Re: [PATCH NET-NEXT] ipv6: skb_expand_head() adjust skb->truesize incorrectly

From: Vasily Averin
Date: Sat Aug 28 2021 - 04:01:32 EST


On 8/27/21 7:47 PM, Eric Dumazet wrote:
>
>
> On 8/27/21 8:23 AM, Vasily Averin wrote:
>
>> I asked Alexey Kuznetsov to look at this problem. Below is his answer:
>> "I think the current scheme is obsolete. It was created
>> when we had only two kinds of skb accounting (rmem & wmem)
>> and with more kinds of accounting it just does not work.
>> Even there we had ignored problems with adjusting accounting.
>>
>> Logically the best solution would be replacing ->destructor,
>> set_owner* etc with skb_ops. Something like:
>>
>> struct skb_ops
>> {
>> void init(struct sk_buff * skb, struct skb_ops * ops, struct
>> sock * owner);
>> void fini(struct sk_buff * skb);
>> void update(struct sk_buff * skb, int adjust);
>> void inherit(struct sk_buff * skb2, struct sk_buff * skb);
>> };
>>
>> init - is replacement for skb_set_owner_r|w
>> fini - is replacement for skb_orphan
>> update - is new operation to be used in places where skb->truesize changes,
>> instead of awful constructions like:
>>
>> if (!skb->sk || skb->destructor == sock_edemux)
>> skb->truesize += size - osize;
>>
>> Now it will look like:
>>
>> if (skb->ops)
>> skb->ops->update(skb, size - osize);
>>
>> inherit - is replacement for also awful constructs like:
>>
>> if (skb->sk)
>> skb_set_owner_w(skb2, skb->sk);
>>
>> Now it will be:
>>
>> if (skb->ops)
>> skb->ops->inherit(skb2, skb);
>>
>> The implementation looks mostly obvious.
>> Some troubles can be only with new functionality:
>> update of accounting was never done before.
>>
>>
>> More efficient, functionally equivalent, but uglier and less flexible
>> alternative would be removal of ->destructor, replaced with
>> a small numeric indicator of ownership:
>>
>> enum
>> {
>> SKB_OWNER_NONE, /* aka destructor == NULL */
>> SKB_OWNER_WMEM, /* aka destructor == sk_wfree */
>> SKB_OWNER_RMEM, /* aka destructor == sk_rfree */
>> SKB_OWNER_SK, /* aka destructor == sk_edemux */
>> SKB_OWNER_TCP, /* aka destructor == tcp_wfree */
>> }
>>
>> And the same init,fini,inherit,update become functions
>> w/o any inidirect calls.
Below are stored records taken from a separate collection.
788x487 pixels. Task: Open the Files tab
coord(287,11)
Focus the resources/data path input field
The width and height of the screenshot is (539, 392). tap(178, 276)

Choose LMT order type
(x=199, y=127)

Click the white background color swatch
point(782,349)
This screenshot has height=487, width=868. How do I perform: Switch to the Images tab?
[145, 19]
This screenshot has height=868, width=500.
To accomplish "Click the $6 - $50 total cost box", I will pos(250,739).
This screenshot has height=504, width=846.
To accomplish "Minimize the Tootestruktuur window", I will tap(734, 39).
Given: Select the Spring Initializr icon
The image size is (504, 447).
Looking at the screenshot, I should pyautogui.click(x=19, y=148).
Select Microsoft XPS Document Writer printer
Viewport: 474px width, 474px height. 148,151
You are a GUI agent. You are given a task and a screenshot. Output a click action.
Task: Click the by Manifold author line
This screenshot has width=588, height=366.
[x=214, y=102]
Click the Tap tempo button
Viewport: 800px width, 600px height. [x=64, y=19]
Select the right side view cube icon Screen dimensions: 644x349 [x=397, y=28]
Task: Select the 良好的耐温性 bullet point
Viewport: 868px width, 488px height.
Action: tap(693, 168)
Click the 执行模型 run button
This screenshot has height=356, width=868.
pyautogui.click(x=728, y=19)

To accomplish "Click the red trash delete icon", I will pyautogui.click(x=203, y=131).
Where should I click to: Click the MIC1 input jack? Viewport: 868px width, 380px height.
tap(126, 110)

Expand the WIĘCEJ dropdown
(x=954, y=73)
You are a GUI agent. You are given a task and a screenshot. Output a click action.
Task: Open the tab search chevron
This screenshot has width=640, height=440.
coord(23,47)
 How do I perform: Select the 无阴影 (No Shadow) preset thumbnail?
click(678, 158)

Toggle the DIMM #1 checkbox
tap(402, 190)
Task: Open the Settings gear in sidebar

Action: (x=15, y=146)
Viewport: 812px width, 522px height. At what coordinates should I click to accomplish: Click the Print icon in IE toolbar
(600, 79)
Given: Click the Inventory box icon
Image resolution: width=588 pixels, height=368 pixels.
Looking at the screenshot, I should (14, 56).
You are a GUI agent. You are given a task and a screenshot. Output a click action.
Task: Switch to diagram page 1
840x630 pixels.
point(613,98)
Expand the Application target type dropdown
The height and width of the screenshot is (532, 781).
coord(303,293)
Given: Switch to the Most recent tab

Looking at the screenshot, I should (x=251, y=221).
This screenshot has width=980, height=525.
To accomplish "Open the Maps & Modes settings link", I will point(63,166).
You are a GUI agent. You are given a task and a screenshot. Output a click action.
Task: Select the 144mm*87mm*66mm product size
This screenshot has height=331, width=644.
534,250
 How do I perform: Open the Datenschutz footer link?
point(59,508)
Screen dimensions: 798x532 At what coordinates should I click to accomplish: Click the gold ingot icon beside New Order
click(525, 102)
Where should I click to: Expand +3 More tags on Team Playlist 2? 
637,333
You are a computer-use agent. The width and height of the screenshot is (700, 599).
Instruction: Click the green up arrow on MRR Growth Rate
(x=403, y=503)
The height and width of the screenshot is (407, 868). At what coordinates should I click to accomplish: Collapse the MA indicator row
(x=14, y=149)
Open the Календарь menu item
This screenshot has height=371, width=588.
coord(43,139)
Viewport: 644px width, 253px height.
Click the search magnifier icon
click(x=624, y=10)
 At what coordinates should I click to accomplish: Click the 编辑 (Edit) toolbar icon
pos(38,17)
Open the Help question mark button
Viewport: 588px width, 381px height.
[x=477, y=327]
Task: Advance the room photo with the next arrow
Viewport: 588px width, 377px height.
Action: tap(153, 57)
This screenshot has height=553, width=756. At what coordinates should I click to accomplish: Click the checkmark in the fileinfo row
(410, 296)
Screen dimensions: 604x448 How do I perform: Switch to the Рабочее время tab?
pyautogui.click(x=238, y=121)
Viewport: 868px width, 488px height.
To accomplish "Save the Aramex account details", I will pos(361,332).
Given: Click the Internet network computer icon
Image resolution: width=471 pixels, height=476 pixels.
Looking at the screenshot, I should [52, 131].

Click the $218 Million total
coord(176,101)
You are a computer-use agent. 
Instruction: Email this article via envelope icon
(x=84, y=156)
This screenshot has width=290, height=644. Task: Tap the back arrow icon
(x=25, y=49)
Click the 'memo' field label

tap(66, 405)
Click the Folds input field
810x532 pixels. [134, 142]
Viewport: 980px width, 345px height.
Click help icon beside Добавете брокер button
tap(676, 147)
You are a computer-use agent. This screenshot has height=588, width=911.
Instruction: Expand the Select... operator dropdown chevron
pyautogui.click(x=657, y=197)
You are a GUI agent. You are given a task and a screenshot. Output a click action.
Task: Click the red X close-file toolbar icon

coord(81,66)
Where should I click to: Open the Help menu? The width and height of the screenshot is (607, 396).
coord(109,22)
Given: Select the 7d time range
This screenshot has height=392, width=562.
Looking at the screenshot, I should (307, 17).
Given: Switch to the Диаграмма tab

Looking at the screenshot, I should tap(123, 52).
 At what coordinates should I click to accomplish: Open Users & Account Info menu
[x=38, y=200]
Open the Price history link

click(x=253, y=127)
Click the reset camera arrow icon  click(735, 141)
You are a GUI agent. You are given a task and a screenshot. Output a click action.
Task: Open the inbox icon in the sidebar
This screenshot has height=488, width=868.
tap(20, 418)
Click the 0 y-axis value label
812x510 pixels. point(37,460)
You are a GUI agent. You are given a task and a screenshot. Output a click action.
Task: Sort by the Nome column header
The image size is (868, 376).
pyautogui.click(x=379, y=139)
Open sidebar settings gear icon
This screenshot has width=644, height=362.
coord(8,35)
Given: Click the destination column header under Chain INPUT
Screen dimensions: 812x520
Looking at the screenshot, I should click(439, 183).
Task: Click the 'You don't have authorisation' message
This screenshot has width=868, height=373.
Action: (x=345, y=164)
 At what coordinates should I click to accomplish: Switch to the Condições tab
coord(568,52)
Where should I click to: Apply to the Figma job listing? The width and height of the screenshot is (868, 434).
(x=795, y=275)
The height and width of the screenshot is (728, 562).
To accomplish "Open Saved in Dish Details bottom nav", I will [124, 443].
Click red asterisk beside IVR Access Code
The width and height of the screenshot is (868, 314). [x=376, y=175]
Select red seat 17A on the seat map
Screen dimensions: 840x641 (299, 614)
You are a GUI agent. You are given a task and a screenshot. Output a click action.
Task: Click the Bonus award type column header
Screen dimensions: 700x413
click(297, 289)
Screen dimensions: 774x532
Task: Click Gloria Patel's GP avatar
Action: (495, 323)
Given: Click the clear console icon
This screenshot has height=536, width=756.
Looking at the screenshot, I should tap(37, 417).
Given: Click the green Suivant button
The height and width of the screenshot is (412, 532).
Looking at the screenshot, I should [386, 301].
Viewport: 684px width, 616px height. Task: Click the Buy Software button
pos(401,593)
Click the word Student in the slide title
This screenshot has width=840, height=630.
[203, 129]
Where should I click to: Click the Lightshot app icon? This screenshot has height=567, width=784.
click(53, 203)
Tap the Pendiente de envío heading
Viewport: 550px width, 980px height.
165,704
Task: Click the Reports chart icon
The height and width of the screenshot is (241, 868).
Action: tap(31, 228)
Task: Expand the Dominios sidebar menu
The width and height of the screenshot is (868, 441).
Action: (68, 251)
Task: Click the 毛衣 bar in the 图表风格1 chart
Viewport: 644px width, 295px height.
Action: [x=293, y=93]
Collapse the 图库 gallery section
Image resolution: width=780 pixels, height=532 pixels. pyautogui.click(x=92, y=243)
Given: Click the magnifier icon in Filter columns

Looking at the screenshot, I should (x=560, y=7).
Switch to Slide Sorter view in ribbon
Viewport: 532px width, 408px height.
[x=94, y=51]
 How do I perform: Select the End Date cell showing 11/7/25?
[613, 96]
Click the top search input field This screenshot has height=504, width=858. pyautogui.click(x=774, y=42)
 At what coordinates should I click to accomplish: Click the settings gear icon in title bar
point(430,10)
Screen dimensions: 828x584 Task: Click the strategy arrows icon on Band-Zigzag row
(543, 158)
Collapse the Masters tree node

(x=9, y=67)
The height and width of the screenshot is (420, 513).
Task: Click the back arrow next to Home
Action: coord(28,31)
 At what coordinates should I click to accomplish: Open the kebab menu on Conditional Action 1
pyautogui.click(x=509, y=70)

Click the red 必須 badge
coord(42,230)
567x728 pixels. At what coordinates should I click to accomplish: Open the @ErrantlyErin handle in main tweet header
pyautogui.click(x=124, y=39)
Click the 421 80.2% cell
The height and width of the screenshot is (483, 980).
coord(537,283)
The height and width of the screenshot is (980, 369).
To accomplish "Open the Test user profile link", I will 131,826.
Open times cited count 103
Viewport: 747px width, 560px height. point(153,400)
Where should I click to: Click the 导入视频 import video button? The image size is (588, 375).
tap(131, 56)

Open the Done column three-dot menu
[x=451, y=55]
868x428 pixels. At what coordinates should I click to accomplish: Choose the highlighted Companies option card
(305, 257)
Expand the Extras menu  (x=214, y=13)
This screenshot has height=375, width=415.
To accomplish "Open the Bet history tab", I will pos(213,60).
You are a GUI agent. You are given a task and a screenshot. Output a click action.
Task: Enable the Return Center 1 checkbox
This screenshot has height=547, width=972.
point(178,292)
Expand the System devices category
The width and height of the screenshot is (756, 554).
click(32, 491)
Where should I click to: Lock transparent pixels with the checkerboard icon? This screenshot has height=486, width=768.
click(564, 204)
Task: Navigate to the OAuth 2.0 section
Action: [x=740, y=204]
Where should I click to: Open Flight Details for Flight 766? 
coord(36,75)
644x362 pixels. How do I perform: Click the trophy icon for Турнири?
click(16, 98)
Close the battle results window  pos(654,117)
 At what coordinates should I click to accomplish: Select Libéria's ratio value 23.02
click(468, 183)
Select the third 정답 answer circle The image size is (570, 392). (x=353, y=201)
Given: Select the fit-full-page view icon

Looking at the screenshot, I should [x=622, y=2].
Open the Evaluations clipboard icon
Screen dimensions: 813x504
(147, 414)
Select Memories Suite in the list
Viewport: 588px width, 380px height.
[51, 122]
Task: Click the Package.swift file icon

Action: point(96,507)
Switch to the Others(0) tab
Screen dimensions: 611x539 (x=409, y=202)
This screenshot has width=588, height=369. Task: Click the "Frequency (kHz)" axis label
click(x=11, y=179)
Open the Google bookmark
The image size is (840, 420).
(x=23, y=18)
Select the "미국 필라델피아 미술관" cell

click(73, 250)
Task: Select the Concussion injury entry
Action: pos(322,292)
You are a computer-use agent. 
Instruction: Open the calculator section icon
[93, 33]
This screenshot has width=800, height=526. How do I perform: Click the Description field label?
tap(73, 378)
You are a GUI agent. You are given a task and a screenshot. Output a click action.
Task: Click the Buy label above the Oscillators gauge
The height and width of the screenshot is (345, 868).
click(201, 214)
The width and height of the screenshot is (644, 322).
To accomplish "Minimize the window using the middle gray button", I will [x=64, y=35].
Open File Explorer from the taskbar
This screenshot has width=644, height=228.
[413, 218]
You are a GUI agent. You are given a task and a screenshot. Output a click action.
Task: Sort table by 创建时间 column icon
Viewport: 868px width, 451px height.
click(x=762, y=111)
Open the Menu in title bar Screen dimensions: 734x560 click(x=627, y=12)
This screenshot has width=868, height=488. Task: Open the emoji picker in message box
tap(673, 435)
Not sure it is really more efficient though."
>>
>
> Well, this does not look as stable material, and would add a bunch
> of indirect calls which are quite expensive these days (CONFIG_RETPOLINE=y)
>
> I suggest we work on a fix, using existing infra, then eventually later
> try to refactor if this is really bringing improvements.
>
> A fix could simply be a revert of 0c9f227bee119 ("ipv6: use skb_expand_head in ip6_xmit")
> since only IPv6 has the problem (because of arbitrary headers size)

I think it is not enough.

Root of the problem is that skb_expand_head() works incorrectly with non-shared skb.
In this case it do not call skb_clone before pskb_expand_head() execution,
and as result pskb_expand_head() and does not adjust skb->truesize.

I think non-shared skb is more frequent case,
so all skb_expand_head() are affected.

Therefore we need to revert all my patch set in net-next:
f1260ff skbuff: introduce skb_expand_head()
e415ed3 ipv6: use skb_expand_head in ip6_finish_output2
0c9f227 ipv6: use skb_expand_head in ip6_xmit
5678a59 ipv4: use skb_expand_head in ip_finish_output2
14ee70c vrf: use skb_expand_head in vrf_finish_output
53744a4 ax25: use skb_expand_head
a1e975e bpf: use skb_expand_head in bpf_out_neigh_v4/6
07e1d6b Merge branch 'skb_expand_head'
with fixup
06669e6 vrf: fix NULL dereference in vrf_finish_output()

And then rework ip6_finish_output2() in upstream,
to call skb_realloc_headroom() like it was done in first patch version:
https://lkml.org/lkml/2021/7/7/469.

Thank you,
Vasily Averin